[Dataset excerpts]

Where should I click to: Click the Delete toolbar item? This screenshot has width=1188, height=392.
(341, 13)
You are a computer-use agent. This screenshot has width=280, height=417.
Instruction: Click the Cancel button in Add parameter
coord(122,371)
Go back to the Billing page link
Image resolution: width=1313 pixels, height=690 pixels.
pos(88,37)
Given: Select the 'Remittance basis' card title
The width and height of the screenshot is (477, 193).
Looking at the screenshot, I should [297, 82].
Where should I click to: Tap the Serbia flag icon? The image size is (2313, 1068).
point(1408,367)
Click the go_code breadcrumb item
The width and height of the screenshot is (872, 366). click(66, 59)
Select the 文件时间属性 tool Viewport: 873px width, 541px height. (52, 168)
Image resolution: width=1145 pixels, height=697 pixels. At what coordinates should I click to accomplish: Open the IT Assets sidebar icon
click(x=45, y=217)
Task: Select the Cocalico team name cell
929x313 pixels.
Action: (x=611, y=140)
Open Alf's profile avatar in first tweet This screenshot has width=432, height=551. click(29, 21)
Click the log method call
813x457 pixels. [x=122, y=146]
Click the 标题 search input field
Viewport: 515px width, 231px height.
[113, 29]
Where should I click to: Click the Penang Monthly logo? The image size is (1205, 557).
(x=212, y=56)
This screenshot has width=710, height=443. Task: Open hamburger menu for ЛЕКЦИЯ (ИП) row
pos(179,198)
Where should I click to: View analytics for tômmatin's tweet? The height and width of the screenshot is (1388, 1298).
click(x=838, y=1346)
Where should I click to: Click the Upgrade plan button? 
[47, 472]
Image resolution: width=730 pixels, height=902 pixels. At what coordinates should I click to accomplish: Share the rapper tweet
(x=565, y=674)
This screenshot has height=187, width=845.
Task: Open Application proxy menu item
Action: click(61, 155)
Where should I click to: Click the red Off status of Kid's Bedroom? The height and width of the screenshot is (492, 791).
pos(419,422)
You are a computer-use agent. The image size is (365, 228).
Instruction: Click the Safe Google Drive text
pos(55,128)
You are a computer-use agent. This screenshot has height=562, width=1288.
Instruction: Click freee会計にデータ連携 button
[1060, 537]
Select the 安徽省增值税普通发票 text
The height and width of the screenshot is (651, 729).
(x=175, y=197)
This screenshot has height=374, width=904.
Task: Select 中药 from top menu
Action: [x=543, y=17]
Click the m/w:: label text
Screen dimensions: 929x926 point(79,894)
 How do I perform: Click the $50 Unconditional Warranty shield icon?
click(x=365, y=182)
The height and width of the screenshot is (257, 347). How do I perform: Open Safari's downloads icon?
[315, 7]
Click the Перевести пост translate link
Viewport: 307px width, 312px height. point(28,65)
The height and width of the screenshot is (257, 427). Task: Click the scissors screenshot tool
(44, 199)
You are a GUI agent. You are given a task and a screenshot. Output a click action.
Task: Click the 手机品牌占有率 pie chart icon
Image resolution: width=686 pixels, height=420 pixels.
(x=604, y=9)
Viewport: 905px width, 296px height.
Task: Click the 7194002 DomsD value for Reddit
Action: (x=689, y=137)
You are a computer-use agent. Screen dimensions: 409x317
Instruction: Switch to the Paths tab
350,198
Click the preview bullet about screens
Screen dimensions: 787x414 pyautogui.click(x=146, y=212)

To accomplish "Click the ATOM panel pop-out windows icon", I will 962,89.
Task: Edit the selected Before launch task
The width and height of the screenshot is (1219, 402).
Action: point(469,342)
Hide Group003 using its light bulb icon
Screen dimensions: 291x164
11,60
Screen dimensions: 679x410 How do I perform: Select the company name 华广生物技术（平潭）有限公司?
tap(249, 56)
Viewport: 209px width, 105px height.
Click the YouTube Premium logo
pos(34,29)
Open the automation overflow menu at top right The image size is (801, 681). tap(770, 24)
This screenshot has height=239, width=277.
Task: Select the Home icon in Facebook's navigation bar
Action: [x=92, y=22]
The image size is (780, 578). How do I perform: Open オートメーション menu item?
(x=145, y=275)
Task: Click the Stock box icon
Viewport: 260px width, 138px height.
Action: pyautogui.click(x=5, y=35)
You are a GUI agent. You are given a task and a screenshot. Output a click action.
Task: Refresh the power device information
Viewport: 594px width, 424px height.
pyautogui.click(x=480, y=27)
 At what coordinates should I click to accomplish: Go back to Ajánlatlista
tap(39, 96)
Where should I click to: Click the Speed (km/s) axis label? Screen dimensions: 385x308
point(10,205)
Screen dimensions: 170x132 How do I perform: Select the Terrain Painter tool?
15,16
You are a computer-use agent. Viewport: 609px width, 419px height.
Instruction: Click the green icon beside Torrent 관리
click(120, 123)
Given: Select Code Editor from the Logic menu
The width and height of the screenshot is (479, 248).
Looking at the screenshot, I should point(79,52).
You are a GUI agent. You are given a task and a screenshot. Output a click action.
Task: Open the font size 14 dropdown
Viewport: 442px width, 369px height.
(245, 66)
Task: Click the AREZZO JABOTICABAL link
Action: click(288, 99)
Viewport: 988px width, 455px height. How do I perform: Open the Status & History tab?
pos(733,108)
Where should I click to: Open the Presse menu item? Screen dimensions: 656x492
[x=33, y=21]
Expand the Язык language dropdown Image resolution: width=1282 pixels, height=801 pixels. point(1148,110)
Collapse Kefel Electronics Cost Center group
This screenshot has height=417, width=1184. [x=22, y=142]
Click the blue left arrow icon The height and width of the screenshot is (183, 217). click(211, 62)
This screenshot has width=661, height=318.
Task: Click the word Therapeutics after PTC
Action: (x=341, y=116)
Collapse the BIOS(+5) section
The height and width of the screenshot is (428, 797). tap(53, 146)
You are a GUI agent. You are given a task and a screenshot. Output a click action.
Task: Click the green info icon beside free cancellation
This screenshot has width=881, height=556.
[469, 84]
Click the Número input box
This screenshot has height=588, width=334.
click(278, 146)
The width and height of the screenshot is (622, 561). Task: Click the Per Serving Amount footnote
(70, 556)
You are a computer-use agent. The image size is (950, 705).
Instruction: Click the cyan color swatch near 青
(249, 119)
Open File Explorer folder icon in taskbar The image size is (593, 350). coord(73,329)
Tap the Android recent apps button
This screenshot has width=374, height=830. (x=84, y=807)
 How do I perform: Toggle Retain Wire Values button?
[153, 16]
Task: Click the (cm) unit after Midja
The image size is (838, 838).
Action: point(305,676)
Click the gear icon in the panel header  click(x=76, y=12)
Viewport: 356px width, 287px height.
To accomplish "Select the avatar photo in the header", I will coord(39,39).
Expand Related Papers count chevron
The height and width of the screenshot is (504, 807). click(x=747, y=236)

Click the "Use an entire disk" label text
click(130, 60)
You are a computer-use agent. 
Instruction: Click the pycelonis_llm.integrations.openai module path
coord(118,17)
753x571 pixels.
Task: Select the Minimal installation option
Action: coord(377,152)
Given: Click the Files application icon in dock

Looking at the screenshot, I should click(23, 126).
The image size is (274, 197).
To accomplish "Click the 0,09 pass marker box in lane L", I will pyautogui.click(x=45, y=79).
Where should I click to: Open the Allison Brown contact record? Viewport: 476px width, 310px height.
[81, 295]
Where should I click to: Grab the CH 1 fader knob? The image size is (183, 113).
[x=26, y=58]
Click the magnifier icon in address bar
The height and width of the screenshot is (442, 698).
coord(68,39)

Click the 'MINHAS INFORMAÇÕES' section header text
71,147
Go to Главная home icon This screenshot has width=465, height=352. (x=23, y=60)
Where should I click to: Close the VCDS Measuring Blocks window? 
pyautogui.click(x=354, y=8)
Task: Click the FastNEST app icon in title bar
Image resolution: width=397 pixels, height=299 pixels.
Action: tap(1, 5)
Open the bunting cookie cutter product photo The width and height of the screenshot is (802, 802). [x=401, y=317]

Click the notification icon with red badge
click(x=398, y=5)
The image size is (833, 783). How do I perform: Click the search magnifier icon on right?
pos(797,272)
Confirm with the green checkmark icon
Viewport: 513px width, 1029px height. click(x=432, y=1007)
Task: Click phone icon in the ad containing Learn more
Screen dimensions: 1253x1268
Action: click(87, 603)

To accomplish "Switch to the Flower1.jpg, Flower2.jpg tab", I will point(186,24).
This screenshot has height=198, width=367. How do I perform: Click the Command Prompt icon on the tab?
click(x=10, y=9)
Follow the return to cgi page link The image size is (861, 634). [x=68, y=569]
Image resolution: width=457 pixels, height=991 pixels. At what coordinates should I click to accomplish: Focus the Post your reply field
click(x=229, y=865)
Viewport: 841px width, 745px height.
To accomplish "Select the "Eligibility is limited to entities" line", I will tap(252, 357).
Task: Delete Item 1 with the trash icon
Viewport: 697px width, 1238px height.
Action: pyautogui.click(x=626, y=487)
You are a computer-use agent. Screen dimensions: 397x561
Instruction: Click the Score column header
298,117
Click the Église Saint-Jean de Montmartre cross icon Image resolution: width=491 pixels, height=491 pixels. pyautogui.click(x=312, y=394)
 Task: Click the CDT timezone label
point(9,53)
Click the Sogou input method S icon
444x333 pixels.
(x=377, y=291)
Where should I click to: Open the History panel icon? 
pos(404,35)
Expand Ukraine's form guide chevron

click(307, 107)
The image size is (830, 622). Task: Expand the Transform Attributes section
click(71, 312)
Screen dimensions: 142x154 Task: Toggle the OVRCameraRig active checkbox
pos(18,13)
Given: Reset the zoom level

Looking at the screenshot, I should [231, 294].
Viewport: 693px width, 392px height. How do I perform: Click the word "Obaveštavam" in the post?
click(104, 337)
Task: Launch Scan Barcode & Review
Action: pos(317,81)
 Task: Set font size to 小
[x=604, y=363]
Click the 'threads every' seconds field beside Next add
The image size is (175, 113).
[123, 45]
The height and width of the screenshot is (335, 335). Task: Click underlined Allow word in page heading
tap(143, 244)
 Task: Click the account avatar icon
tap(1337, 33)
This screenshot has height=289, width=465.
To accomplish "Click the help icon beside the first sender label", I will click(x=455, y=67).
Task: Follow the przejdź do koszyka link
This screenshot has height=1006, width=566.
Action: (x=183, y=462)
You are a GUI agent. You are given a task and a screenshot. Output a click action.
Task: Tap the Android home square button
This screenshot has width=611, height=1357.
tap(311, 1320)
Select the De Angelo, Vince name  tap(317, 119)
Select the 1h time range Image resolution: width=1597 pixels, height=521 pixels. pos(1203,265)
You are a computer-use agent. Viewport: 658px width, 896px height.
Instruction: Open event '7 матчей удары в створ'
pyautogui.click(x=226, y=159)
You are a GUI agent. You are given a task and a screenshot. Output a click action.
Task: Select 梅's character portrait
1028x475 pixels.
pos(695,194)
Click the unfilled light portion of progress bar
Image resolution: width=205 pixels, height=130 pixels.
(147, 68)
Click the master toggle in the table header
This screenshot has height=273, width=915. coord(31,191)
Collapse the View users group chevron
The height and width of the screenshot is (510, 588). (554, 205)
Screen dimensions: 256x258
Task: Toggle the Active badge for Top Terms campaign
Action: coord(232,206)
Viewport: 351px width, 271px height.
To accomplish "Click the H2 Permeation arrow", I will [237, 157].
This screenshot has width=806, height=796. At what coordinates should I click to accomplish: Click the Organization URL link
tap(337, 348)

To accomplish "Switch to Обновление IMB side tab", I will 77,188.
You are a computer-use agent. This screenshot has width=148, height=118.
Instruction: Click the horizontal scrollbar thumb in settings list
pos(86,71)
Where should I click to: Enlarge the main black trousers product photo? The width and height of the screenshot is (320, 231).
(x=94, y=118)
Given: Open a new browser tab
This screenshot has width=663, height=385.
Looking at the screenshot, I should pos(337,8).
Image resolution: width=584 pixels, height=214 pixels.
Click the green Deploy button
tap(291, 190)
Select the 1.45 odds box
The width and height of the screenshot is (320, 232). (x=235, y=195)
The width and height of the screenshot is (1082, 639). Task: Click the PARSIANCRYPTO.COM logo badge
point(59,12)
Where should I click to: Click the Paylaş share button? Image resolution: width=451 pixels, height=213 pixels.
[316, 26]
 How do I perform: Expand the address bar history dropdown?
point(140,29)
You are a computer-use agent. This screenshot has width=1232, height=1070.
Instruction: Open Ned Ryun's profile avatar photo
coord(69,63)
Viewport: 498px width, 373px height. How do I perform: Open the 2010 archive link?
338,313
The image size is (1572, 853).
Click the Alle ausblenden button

## Work to complete
From the records above, transcribe without alteration every line from the one with "Image resolution: width=730" to the one with "has height=562, width=1288.", inclusive.

## Response box
Image resolution: width=730 pixels, height=902 pixels. At what coordinates should I click to accomplish: Share the rapper tweet
(x=565, y=674)
This screenshot has height=187, width=845.
Task: Open Application proxy menu item
Action: click(61, 155)
Where should I click to: Click the red Off status of Kid's Bedroom? The height and width of the screenshot is (492, 791).
pos(419,422)
You are a computer-use agent. The image size is (365, 228).
Instruction: Click the Safe Google Drive text
pos(55,128)
You are a computer-use agent. This screenshot has height=562, width=1288.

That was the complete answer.